- **Task instructions**:
Filter these entries so that only lines with the word "Alabama" remain.

[Opening Data to examine section]

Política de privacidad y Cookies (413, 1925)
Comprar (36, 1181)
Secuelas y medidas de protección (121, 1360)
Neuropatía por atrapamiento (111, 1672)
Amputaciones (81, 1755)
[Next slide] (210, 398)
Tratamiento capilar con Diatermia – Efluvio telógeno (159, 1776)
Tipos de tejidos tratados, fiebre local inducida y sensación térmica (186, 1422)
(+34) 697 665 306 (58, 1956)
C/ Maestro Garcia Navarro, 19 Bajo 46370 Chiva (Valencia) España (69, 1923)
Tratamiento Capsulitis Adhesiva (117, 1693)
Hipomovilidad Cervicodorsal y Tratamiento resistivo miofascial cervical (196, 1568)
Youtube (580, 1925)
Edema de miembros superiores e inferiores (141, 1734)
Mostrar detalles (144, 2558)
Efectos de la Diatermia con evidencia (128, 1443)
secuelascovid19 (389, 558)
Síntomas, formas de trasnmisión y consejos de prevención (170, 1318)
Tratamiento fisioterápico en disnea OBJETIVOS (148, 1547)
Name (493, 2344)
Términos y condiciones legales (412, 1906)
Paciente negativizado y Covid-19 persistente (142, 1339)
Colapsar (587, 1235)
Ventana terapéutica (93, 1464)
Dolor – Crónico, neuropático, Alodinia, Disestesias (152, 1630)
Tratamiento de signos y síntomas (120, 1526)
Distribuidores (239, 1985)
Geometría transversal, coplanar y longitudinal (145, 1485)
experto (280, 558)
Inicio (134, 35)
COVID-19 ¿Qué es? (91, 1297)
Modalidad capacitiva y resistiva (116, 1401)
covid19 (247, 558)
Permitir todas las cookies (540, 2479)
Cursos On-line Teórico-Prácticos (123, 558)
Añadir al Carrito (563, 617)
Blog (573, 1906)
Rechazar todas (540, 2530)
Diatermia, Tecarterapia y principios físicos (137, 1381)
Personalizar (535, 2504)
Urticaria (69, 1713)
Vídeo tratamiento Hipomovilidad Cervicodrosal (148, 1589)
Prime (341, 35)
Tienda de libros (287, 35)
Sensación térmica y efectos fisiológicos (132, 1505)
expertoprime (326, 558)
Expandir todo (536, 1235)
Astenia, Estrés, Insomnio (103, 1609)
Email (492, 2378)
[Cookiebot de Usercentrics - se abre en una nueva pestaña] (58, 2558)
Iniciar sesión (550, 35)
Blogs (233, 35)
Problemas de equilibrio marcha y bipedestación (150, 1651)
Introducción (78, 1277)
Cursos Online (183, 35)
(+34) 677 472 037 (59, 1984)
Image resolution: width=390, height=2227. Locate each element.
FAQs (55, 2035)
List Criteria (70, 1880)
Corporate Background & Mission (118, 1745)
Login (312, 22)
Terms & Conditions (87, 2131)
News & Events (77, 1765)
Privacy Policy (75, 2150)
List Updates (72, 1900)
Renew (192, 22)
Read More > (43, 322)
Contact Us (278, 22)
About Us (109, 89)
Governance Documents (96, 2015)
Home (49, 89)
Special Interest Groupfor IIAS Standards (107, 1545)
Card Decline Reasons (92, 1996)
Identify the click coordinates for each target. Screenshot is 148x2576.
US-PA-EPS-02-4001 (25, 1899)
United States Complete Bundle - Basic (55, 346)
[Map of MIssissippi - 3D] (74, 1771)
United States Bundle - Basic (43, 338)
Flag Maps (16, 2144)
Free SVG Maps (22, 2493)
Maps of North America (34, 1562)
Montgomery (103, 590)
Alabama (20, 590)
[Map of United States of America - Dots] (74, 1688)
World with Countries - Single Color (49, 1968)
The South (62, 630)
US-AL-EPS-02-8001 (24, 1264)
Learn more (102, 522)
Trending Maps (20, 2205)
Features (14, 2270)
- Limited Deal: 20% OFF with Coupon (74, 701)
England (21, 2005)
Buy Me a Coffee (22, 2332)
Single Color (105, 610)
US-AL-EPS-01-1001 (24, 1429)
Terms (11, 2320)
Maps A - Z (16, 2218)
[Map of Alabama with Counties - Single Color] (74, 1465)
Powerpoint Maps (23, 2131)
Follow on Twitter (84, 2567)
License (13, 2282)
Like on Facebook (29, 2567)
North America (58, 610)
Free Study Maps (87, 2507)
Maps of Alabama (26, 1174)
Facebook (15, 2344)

[Closing Data to examine section]

- **Answer to the problem**:
Alabama (20, 590)
[Map of Alabama with Counties - Single Color] (74, 1465)
Maps of Alabama (26, 1174)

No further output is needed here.